Currently devfreq drivers and governors don't support 'inefficient' OPPs idea. They are not even 'utilization' driven yet. I'm not sure if that would make sense for their workloads. For now, they are far behind the CPUFreq/scheduler development in this field. It needs more research and experiments, to even estimate if this brings benefits. So, I would just skip devfreq use case...

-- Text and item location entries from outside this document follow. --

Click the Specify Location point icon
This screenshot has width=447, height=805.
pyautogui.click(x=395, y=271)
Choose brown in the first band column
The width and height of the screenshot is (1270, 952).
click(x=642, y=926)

The way we have tied this whole thing with EM, via cpufreq_read_inefficiencies_from_em(), is what I don't like. We have closely bound the whole thing with one of the ways this can be done and we shouldn't be polluting the cpufreq core with this IMHO. In a sane world, the cpufreq core should just provide an API, like cpufreq_set_freq_invariant() and it can be called by any part of the kernel. I understand that the current problem is where do we make that call from and I suggested dev_pm_opp_of_register_em() for the same earlier. But that doesn't work as the policy isn't properly initialized by that point.
True, the policy is not initialized yet when cpufreq_driver::init() callback is called, which the current place for scmi-cpufreq. What about the other callback cpufreq_driver::ready() ? This might solve the two issues I mentioned below.

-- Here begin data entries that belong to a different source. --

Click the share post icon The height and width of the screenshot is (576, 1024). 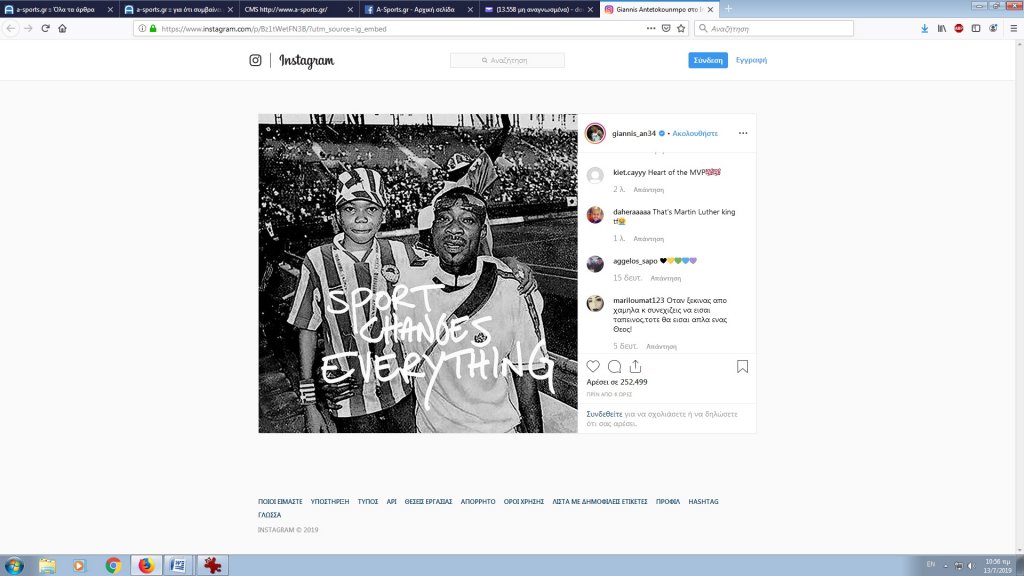635,367
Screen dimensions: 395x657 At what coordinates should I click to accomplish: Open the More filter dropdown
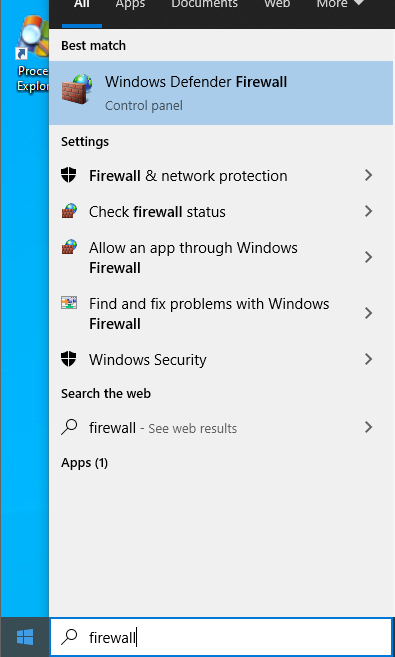click(x=340, y=4)
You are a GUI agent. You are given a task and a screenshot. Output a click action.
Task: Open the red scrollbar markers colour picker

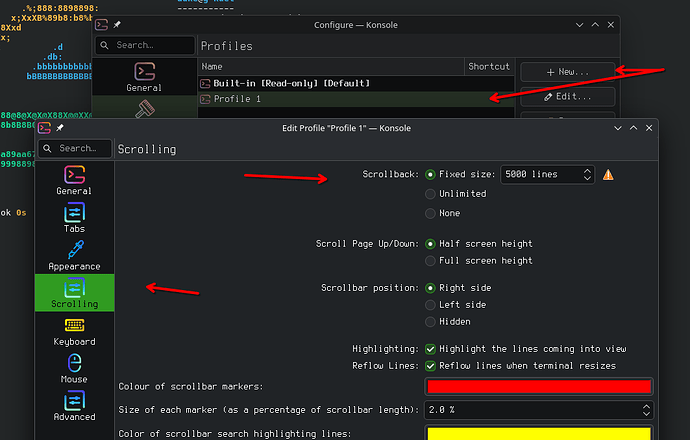538,386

Now that I see the current implementation, I think we can make it work in a different way. - Copy what's done for thermal-cooling in cpufreq core, i.e. CPUFREQ_IS_COOLING_DEV flag, for the EM core as well. So the cpufreq drivers can set a flag, CPUFREQ_REGISTER_EM, and the cpufreq core can call dev_pm_opp_of_register_em() on their behalf. This call will be made from cpufreq_online(), just before/after cpufreq_thermal_control_enabled() stuff. By this point the policy is properly initialized and is also updated in per_cpu(cpufreq_cpu_data). - Now the cpufreq core can provide an API like cpufreq_set_freq_invariant(int cpu, unsigned long freq), which can be called from EM core's implementation of em_dev_register_perf_domain().
I have to point out that there are two issues (which we might solve): 1. Advanced setup, due to per-CPU performance requests, which are not limited to real DVFS domain. The scmi-cpufreq (and possibly some other soon) uses more tricky EM setup. As you might recall, the construction of temporary cpumask is a bit complex, since we want per-CPU policy, but the cpumask pass to EM has not a single bit but is 'spanned' with a few CPUs. 2. The scmi-cpufreq (and IIRC MTK cpufreq driver soon) requires custom struct em_data_callback, since the power data is coming from FW. If there is a need for complex EM registration, maybe we could do it in the cpufreq_driver::ready(). The policy would be ready during that call, so it might fly.